BHP Billiton’s offer is $38.75/share cash, giving the deal an enterprise value of $15.1 billion including debt assumption. The transaction is to be financed with cash on hand and a new credit facility, which “will not compromise our solid ‘A’ credit rating.” The offer is a 49.5% premium to Petrohawk’s June 1 closing price, BHP Billiton said, and a more than 60% premium to the stock’s Thursday close.
“Based on our assessment, the value composition of [Petrohawk] at the takeout price is roughly 60% Eagle Ford Shale and approximately 40% Haynesville Shale (minor value ascribed to Permian),” wrote analysts at Canaccord Genuity Energy Research. They said the offer is nearly eight times estimated 2012 earnings before interest, taxes, depreciation and amortization (EBITDA), which compares favorably with the exploration and production sector’s current valuation of almost six times 2012 EBITDA.
“The proposed acquisition of Petrohawk is consistent with our well defined, upstream, Tier 1 strategy and provides us with even greater exposure to the world’s largest energy market, while also broadening our geographic and customer spread,” said Kloppers. “Importantly, our offer and the associated substantial premium represent a unique opportunity for Petrohawk shareholders and recognize the growth opportunities embedded in its portfolio immediately.”
Yeager said BHP Billiton would keep Houston-based Petrohawk’s U.S.-based roughly 650-member workforce, “which has been at the forefront of the technological innovation that brought about the economic viability of U.S. shales.”

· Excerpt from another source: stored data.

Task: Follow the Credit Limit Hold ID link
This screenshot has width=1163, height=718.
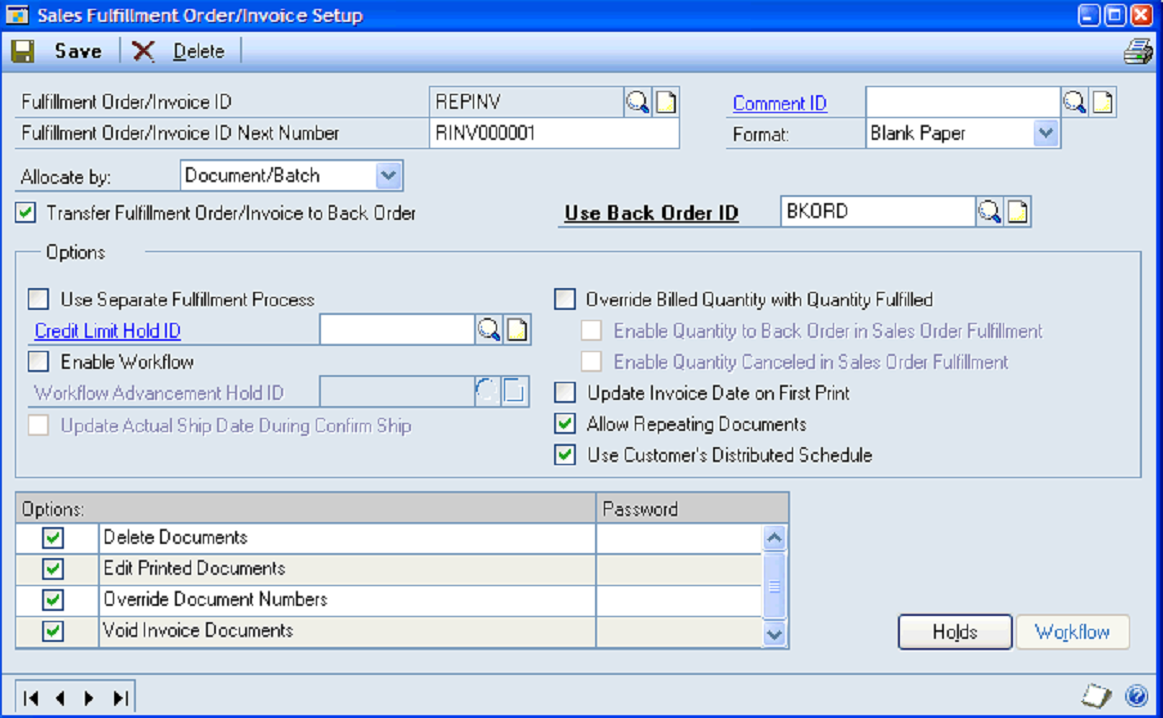Action: pyautogui.click(x=108, y=331)
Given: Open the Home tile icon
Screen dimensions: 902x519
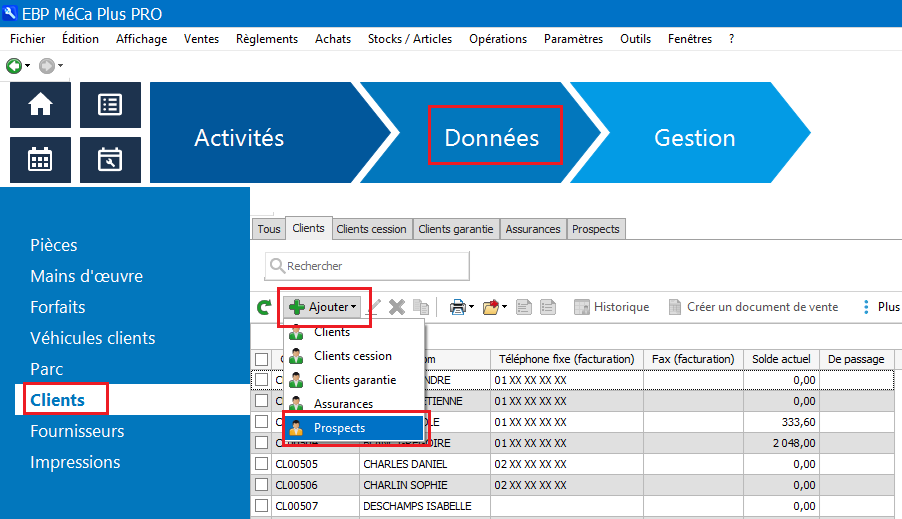Looking at the screenshot, I should pyautogui.click(x=40, y=105).
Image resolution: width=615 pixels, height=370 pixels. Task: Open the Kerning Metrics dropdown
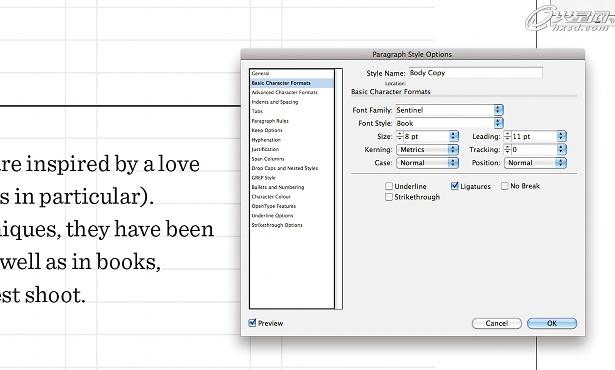[427, 149]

Petrohawk employees would be joining BHP Billiton’s deeper pockets, said Wilson. “We believe these premium oil and natural gas assets would benefit significantly by residing within a larger entity that can employ more capital intensity to accelerate their realized value,” he said.
Assuming a majority of outstanding Petrohawk shares are tendered, the deal is expected to close during the third quarter, the companies said.